-- What this task involves --
Return the records below word for word.

Data extracted from a collection:
════════════════════
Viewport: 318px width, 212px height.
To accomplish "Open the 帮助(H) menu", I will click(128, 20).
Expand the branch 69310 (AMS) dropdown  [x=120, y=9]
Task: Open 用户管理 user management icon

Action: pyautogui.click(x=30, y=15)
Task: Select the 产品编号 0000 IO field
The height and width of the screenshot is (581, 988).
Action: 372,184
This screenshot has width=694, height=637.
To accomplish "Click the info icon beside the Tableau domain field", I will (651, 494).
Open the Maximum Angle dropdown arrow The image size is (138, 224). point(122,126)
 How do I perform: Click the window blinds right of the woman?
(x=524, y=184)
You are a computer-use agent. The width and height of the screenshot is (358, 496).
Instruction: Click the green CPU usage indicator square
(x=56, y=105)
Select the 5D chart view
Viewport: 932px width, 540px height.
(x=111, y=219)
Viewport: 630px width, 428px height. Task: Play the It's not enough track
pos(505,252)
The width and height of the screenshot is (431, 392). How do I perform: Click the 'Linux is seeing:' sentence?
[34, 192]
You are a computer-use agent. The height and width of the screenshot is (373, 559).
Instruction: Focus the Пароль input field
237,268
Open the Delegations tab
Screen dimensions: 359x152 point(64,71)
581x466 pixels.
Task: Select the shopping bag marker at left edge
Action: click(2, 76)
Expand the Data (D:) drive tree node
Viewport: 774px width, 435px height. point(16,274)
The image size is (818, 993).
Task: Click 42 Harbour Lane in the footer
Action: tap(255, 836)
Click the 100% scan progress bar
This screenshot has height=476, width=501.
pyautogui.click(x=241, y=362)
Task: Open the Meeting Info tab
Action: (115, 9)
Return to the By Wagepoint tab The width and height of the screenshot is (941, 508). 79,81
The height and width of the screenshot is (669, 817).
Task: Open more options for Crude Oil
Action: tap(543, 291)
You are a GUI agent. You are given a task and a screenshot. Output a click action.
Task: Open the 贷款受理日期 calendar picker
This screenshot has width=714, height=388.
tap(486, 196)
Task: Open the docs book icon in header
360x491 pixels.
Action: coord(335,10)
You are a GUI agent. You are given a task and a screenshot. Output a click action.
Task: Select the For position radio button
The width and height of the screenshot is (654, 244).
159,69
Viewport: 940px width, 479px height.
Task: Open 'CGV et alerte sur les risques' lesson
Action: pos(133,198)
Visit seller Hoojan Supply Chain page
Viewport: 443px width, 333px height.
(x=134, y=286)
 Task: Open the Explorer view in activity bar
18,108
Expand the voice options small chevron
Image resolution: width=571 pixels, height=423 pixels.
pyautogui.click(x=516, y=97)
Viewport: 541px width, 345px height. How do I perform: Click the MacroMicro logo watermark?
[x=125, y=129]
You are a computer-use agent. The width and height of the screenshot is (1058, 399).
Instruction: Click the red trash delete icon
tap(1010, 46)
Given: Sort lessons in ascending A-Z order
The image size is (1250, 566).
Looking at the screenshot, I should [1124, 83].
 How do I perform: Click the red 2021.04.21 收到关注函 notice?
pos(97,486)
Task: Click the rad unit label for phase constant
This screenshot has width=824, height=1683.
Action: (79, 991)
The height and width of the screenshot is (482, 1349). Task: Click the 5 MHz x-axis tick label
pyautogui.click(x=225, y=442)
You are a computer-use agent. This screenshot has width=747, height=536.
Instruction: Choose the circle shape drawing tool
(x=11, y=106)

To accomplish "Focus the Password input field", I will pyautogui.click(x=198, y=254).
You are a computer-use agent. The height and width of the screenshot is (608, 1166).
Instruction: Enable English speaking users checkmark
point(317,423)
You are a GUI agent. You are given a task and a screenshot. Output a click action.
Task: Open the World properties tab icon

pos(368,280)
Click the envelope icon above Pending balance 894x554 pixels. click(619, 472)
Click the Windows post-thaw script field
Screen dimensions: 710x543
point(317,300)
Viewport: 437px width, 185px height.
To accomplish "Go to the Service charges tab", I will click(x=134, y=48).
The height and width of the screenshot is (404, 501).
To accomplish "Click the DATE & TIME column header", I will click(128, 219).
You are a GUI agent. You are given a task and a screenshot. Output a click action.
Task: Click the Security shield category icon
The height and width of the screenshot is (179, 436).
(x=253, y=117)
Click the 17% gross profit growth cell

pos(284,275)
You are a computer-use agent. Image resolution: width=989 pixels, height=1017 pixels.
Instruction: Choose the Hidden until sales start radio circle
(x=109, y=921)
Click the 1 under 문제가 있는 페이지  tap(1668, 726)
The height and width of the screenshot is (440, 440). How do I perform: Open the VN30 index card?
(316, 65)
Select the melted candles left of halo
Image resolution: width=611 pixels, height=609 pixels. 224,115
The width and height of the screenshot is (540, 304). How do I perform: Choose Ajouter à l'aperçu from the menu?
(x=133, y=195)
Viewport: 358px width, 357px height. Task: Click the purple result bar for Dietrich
════════════════════
-- Answer --
Viewport: 318px width, 212px height.
To accomplish "Open the 帮助(H) menu", I will click(128, 20).
Expand the branch 69310 (AMS) dropdown  [x=120, y=9]
Task: Open 用户管理 user management icon

Action: pyautogui.click(x=30, y=15)
Task: Select the 产品编号 0000 IO field
The height and width of the screenshot is (581, 988).
Action: 372,184
This screenshot has width=694, height=637.
To accomplish "Click the info icon beside the Tableau domain field", I will (651, 494).
Open the Maximum Angle dropdown arrow The image size is (138, 224). point(122,126)
 How do I perform: Click the window blinds right of the woman?
(x=524, y=184)
You are a computer-use agent. The width and height of the screenshot is (358, 496).
Instruction: Click the green CPU usage indicator square
(x=56, y=105)
Select the 5D chart view
Viewport: 932px width, 540px height.
(x=111, y=219)
Viewport: 630px width, 428px height. Task: Play the It's not enough track
pos(505,252)
The width and height of the screenshot is (431, 392). How do I perform: Click the 'Linux is seeing:' sentence?
[34, 192]
You are a computer-use agent. The height and width of the screenshot is (373, 559).
Instruction: Focus the Пароль input field
237,268
Open the Delegations tab
Screen dimensions: 359x152 point(64,71)
581x466 pixels.
Task: Select the shopping bag marker at left edge
Action: click(2, 76)
Expand the Data (D:) drive tree node
Viewport: 774px width, 435px height. point(16,274)
The image size is (818, 993).
Task: Click 42 Harbour Lane in the footer
Action: tap(255, 836)
Click the 100% scan progress bar
This screenshot has height=476, width=501.
pyautogui.click(x=241, y=362)
Task: Open the Meeting Info tab
Action: (115, 9)
Return to the By Wagepoint tab The width and height of the screenshot is (941, 508). 79,81
The height and width of the screenshot is (669, 817).
Task: Open more options for Crude Oil
Action: tap(543, 291)
You are a GUI agent. You are given a task and a screenshot. Output a click action.
Task: Open the 贷款受理日期 calendar picker
This screenshot has width=714, height=388.
tap(486, 196)
Task: Open the docs book icon in header
360x491 pixels.
Action: coord(335,10)
You are a GUI agent. You are given a task and a screenshot. Output a click action.
Task: Select the For position radio button
The width and height of the screenshot is (654, 244).
159,69
Viewport: 940px width, 479px height.
Task: Open 'CGV et alerte sur les risques' lesson
Action: pos(133,198)
Visit seller Hoojan Supply Chain page
Viewport: 443px width, 333px height.
(x=134, y=286)
 Task: Open the Explorer view in activity bar
18,108
Expand the voice options small chevron
Image resolution: width=571 pixels, height=423 pixels.
pyautogui.click(x=516, y=97)
Viewport: 541px width, 345px height. How do I perform: Click the MacroMicro logo watermark?
[x=125, y=129]
You are a computer-use agent. The width and height of the screenshot is (1058, 399).
Instruction: Click the red trash delete icon
tap(1010, 46)
Given: Sort lessons in ascending A-Z order
The image size is (1250, 566).
Looking at the screenshot, I should [1124, 83].
 How do I perform: Click the red 2021.04.21 收到关注函 notice?
pos(97,486)
Task: Click the rad unit label for phase constant
This screenshot has width=824, height=1683.
Action: (79, 991)
The height and width of the screenshot is (482, 1349). Task: Click the 5 MHz x-axis tick label
pyautogui.click(x=225, y=442)
You are a computer-use agent. This screenshot has width=747, height=536.
Instruction: Choose the circle shape drawing tool
(x=11, y=106)

To accomplish "Focus the Password input field", I will pyautogui.click(x=198, y=254).
You are a computer-use agent. The height and width of the screenshot is (608, 1166).
Instruction: Enable English speaking users checkmark
point(317,423)
You are a GUI agent. You are given a task and a screenshot. Output a click action.
Task: Open the World properties tab icon

pos(368,280)
Click the envelope icon above Pending balance 894x554 pixels. click(619, 472)
Click the Windows post-thaw script field
Screen dimensions: 710x543
point(317,300)
Viewport: 437px width, 185px height.
To accomplish "Go to the Service charges tab", I will click(x=134, y=48).
The height and width of the screenshot is (404, 501).
To accomplish "Click the DATE & TIME column header", I will click(128, 219).
You are a GUI agent. You are given a task and a screenshot. Output a click action.
Task: Click the Security shield category icon
The height and width of the screenshot is (179, 436).
(x=253, y=117)
Click the 17% gross profit growth cell

pos(284,275)
You are a computer-use agent. Image resolution: width=989 pixels, height=1017 pixels.
Instruction: Choose the Hidden until sales start radio circle
(x=109, y=921)
Click the 1 under 문제가 있는 페이지  tap(1668, 726)
The height and width of the screenshot is (440, 440). How do I perform: Open the VN30 index card?
(316, 65)
Select the melted candles left of halo
Image resolution: width=611 pixels, height=609 pixels. 224,115
The width and height of the screenshot is (540, 304). How do I perform: Choose Ajouter à l'aperçu from the menu?
(x=133, y=195)
Viewport: 358px width, 357px height. Task: Click the purple result bar for Dietrich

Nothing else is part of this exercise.